-- Provided material follows --

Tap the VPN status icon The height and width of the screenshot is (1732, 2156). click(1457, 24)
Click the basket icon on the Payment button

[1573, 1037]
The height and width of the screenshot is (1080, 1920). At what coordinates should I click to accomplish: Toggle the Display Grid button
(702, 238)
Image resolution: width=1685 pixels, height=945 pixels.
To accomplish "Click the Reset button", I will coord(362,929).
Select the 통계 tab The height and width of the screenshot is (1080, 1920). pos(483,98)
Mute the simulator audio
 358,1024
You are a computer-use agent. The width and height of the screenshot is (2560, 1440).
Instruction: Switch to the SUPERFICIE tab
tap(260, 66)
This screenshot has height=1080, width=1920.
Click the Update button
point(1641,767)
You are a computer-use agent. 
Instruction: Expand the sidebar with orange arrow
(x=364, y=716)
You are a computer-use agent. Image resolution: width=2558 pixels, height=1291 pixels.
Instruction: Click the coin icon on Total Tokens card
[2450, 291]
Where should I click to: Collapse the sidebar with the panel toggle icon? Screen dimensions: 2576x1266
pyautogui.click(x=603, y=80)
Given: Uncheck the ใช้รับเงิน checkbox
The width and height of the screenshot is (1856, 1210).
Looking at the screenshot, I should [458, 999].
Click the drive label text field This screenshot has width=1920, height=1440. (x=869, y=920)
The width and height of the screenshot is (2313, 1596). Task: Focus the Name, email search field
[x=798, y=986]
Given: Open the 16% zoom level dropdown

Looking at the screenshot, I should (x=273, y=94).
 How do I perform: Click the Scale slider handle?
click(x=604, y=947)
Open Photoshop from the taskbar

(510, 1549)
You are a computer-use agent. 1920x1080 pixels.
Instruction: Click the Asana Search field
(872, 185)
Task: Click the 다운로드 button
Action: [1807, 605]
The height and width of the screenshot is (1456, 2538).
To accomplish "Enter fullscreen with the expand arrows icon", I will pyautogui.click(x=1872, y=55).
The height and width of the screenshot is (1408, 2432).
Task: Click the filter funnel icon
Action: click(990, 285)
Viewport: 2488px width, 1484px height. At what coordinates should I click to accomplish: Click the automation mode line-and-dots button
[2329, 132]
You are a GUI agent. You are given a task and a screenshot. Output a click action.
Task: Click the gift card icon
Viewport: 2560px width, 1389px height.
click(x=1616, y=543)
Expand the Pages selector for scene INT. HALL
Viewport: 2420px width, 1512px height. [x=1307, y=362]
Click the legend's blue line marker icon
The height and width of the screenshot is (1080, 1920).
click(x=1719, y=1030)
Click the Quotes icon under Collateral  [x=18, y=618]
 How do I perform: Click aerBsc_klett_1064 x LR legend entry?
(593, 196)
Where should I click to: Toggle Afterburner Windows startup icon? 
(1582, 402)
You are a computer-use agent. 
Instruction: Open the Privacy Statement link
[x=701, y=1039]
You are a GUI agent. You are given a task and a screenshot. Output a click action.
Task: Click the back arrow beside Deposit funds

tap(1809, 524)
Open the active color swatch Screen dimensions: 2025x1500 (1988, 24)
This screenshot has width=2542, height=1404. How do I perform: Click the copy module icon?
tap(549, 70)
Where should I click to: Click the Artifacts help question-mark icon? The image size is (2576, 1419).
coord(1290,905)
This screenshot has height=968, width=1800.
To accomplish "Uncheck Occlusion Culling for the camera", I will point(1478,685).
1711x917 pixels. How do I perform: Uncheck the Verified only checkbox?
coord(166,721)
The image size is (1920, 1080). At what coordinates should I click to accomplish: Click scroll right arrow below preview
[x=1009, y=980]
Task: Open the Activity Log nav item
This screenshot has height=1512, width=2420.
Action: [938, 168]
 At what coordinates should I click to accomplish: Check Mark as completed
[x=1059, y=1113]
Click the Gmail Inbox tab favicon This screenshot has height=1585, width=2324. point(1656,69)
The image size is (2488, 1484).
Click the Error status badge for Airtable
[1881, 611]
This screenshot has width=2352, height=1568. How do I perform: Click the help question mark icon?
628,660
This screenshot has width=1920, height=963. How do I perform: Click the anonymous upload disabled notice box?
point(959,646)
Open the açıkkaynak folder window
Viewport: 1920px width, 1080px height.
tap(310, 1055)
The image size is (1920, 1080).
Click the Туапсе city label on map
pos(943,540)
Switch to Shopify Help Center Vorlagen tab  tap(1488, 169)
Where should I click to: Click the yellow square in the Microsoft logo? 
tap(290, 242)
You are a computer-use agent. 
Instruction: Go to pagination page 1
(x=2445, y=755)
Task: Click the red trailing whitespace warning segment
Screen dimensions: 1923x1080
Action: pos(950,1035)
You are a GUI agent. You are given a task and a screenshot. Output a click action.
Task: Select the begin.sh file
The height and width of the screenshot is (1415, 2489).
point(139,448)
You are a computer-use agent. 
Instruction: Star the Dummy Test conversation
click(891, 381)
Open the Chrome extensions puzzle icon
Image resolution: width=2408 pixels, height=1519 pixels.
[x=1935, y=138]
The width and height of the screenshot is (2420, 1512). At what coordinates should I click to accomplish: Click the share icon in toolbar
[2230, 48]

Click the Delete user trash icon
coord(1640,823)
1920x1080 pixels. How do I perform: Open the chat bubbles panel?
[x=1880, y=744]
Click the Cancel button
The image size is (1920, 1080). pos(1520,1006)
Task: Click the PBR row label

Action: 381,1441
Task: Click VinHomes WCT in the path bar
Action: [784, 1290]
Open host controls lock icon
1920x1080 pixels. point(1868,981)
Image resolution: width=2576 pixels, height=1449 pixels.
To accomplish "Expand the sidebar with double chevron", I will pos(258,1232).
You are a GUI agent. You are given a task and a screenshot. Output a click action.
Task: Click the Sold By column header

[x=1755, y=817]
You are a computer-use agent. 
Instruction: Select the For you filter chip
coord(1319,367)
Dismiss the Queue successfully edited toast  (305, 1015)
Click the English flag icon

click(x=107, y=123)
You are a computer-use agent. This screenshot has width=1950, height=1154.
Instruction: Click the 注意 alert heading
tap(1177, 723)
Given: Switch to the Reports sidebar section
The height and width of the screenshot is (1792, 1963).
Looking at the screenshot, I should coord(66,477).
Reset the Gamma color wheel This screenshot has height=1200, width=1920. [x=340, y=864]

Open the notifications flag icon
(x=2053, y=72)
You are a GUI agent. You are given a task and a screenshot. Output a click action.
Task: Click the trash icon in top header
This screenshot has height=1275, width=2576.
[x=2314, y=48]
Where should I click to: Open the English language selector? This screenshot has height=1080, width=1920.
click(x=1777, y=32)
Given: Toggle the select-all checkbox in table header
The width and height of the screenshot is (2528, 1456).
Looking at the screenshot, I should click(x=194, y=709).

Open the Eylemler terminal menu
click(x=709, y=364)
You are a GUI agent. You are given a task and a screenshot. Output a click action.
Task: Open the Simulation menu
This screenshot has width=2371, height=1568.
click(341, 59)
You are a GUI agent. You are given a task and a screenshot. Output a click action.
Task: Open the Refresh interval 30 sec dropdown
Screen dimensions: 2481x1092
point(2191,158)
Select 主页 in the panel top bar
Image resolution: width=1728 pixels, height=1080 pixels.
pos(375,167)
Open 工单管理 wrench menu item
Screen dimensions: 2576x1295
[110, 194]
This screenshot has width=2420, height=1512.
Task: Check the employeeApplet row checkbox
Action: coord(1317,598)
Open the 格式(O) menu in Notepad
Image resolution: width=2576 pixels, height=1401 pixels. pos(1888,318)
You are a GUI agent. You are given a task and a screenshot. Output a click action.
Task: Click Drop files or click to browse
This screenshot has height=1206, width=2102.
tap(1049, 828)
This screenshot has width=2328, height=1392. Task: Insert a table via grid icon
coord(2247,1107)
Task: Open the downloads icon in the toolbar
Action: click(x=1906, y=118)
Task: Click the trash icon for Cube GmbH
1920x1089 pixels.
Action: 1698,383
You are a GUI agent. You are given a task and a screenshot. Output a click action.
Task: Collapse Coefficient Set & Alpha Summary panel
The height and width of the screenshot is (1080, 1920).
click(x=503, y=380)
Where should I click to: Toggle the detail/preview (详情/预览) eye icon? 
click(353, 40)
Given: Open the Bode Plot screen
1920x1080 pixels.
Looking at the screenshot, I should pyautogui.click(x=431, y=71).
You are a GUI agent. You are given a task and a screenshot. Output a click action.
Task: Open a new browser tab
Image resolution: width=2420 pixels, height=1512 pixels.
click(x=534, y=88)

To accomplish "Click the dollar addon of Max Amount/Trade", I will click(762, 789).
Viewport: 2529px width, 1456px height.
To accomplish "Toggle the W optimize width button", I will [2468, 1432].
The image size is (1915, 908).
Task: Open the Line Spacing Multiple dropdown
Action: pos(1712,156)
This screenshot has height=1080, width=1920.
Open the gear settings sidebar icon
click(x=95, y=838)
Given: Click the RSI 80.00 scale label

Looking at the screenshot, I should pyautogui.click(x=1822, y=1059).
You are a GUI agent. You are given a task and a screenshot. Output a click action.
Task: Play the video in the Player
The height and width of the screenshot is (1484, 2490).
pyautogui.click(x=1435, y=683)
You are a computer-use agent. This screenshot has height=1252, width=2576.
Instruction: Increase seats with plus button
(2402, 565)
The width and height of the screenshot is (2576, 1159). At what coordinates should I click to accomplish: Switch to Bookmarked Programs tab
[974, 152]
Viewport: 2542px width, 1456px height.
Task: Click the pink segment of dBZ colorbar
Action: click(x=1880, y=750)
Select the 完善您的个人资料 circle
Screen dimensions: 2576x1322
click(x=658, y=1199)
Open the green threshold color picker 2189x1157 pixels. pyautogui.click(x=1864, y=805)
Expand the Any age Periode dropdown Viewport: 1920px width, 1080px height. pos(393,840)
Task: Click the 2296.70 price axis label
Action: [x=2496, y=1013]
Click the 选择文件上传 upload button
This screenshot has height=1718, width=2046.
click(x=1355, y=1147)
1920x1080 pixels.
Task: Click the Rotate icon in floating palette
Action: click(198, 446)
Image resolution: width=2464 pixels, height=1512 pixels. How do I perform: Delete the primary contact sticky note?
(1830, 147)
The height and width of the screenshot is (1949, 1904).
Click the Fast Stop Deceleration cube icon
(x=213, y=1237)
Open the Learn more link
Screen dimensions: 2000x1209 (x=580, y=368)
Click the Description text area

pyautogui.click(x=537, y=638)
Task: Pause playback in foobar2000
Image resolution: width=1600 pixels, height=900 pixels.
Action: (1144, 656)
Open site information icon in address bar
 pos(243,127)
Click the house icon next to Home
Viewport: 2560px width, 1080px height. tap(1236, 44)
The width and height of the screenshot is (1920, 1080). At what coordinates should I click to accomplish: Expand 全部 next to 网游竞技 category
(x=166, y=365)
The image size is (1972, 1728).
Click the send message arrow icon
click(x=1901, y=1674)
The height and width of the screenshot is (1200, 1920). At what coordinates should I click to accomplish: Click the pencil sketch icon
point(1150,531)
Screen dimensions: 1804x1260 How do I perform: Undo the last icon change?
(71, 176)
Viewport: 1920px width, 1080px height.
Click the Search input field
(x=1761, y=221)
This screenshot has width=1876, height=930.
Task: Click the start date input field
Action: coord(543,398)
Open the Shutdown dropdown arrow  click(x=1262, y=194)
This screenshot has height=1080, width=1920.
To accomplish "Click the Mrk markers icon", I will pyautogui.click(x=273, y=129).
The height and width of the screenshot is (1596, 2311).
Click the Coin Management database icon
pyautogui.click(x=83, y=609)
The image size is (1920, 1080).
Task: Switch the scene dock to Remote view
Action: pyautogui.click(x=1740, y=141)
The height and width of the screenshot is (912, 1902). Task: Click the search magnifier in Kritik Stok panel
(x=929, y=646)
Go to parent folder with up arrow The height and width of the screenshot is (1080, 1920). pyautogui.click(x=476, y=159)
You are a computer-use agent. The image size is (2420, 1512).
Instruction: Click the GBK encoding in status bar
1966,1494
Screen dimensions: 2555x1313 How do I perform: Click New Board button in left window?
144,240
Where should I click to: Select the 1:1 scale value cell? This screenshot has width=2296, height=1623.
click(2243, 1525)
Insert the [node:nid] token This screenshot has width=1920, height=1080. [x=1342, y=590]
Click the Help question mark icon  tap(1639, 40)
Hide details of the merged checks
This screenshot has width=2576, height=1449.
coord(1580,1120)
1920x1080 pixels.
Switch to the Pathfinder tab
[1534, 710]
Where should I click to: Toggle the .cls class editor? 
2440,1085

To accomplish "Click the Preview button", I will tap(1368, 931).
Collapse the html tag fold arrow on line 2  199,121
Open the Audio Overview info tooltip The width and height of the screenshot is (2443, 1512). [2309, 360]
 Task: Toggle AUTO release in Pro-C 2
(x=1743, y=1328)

-- Provided material concluded --

* [Problem]
In the records above, find the line containing "The height and width of the screenshot is (1596, 2311)."; please retype it and every line after it through the last line, exactly and with nothing else.

* [Response]
The height and width of the screenshot is (1596, 2311).
Click the Coin Management database icon
pyautogui.click(x=83, y=609)
The image size is (1920, 1080).
Task: Switch the scene dock to Remote view
Action: pyautogui.click(x=1740, y=141)
The height and width of the screenshot is (912, 1902). Task: Click the search magnifier in Kritik Stok panel
(x=929, y=646)
Go to parent folder with up arrow The height and width of the screenshot is (1080, 1920). pyautogui.click(x=476, y=159)
You are a computer-use agent. The image size is (2420, 1512).
Instruction: Click the GBK encoding in status bar
1966,1494
Screen dimensions: 2555x1313 How do I perform: Click New Board button in left window?
144,240
Where should I click to: Select the 1:1 scale value cell? This screenshot has width=2296, height=1623.
click(2243, 1525)
Insert the [node:nid] token This screenshot has width=1920, height=1080. [x=1342, y=590]
Click the Help question mark icon  tap(1639, 40)
Hide details of the merged checks
This screenshot has width=2576, height=1449.
coord(1580,1120)
1920x1080 pixels.
Switch to the Pathfinder tab
[1534, 710]
Where should I click to: Toggle the .cls class editor? 
2440,1085

To accomplish "Click the Preview button", I will tap(1368, 931).
Collapse the html tag fold arrow on line 2  199,121
Open the Audio Overview info tooltip The width and height of the screenshot is (2443, 1512). [2309, 360]
 Task: Toggle AUTO release in Pro-C 2
(x=1743, y=1328)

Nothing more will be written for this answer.